(Requirements)
Reproduce the following lines exactly as they appear, without any changes.

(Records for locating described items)
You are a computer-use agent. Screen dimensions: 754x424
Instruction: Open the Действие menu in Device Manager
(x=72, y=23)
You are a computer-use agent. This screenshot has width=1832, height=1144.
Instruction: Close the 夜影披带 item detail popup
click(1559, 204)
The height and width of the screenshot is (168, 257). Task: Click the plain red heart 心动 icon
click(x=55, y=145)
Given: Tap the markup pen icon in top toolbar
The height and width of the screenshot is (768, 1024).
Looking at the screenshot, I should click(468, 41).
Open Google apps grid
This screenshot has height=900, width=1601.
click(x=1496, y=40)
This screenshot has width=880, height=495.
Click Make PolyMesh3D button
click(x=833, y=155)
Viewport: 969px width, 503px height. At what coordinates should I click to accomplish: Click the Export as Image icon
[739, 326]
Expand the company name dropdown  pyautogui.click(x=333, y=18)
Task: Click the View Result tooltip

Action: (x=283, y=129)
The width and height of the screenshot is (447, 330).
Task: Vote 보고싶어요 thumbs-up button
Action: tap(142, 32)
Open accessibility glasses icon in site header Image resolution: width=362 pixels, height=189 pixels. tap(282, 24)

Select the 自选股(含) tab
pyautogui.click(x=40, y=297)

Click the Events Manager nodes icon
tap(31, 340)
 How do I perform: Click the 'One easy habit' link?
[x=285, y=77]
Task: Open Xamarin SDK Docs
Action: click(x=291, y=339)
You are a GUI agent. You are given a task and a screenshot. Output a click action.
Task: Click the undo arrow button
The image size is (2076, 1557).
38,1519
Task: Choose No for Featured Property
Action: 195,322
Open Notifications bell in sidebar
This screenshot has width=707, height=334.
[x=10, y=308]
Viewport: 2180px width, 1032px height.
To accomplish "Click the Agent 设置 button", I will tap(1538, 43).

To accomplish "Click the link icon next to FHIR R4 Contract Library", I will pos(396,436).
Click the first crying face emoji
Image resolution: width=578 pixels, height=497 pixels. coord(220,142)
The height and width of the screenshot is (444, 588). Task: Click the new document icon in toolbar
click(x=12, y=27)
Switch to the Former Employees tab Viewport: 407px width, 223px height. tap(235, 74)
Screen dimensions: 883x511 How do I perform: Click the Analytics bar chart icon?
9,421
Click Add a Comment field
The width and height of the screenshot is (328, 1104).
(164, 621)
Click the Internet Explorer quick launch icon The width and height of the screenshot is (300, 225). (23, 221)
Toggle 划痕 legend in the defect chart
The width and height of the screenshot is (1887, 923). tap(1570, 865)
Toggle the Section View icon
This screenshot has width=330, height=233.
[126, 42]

(Response to this exercise)
You are a computer-use agent. Screen dimensions: 754x424
Instruction: Open the Действие menu in Device Manager
(x=72, y=23)
You are a computer-use agent. This screenshot has width=1832, height=1144.
Instruction: Close the 夜影披带 item detail popup
click(1559, 204)
The height and width of the screenshot is (168, 257). Task: Click the plain red heart 心动 icon
click(x=55, y=145)
Given: Tap the markup pen icon in top toolbar
The height and width of the screenshot is (768, 1024).
Looking at the screenshot, I should click(468, 41).
Open Google apps grid
This screenshot has height=900, width=1601.
click(x=1496, y=40)
This screenshot has width=880, height=495.
Click Make PolyMesh3D button
click(x=833, y=155)
Viewport: 969px width, 503px height. At what coordinates should I click to accomplish: Click the Export as Image icon
[739, 326]
Expand the company name dropdown  pyautogui.click(x=333, y=18)
Task: Click the View Result tooltip

Action: (x=283, y=129)
The width and height of the screenshot is (447, 330).
Task: Vote 보고싶어요 thumbs-up button
Action: tap(142, 32)
Open accessibility glasses icon in site header Image resolution: width=362 pixels, height=189 pixels. tap(282, 24)

Select the 自选股(含) tab
pyautogui.click(x=40, y=297)

Click the Events Manager nodes icon
tap(31, 340)
 How do I perform: Click the 'One easy habit' link?
[x=285, y=77]
Task: Open Xamarin SDK Docs
Action: click(x=291, y=339)
You are a GUI agent. You are given a task and a screenshot. Output a click action.
Task: Click the undo arrow button
The image size is (2076, 1557).
38,1519
Task: Choose No for Featured Property
Action: 195,322
Open Notifications bell in sidebar
This screenshot has width=707, height=334.
[x=10, y=308]
Viewport: 2180px width, 1032px height.
To accomplish "Click the Agent 设置 button", I will tap(1538, 43).

To accomplish "Click the link icon next to FHIR R4 Contract Library", I will pos(396,436).
Click the first crying face emoji
Image resolution: width=578 pixels, height=497 pixels. coord(220,142)
The height and width of the screenshot is (444, 588). Task: Click the new document icon in toolbar
click(x=12, y=27)
Switch to the Former Employees tab Viewport: 407px width, 223px height. tap(235, 74)
Screen dimensions: 883x511 How do I perform: Click the Analytics bar chart icon?
9,421
Click Add a Comment field
The width and height of the screenshot is (328, 1104).
(164, 621)
Click the Internet Explorer quick launch icon The width and height of the screenshot is (300, 225). (23, 221)
Toggle 划痕 legend in the defect chart
The width and height of the screenshot is (1887, 923). tap(1570, 865)
Toggle the Section View icon
This screenshot has width=330, height=233.
[126, 42]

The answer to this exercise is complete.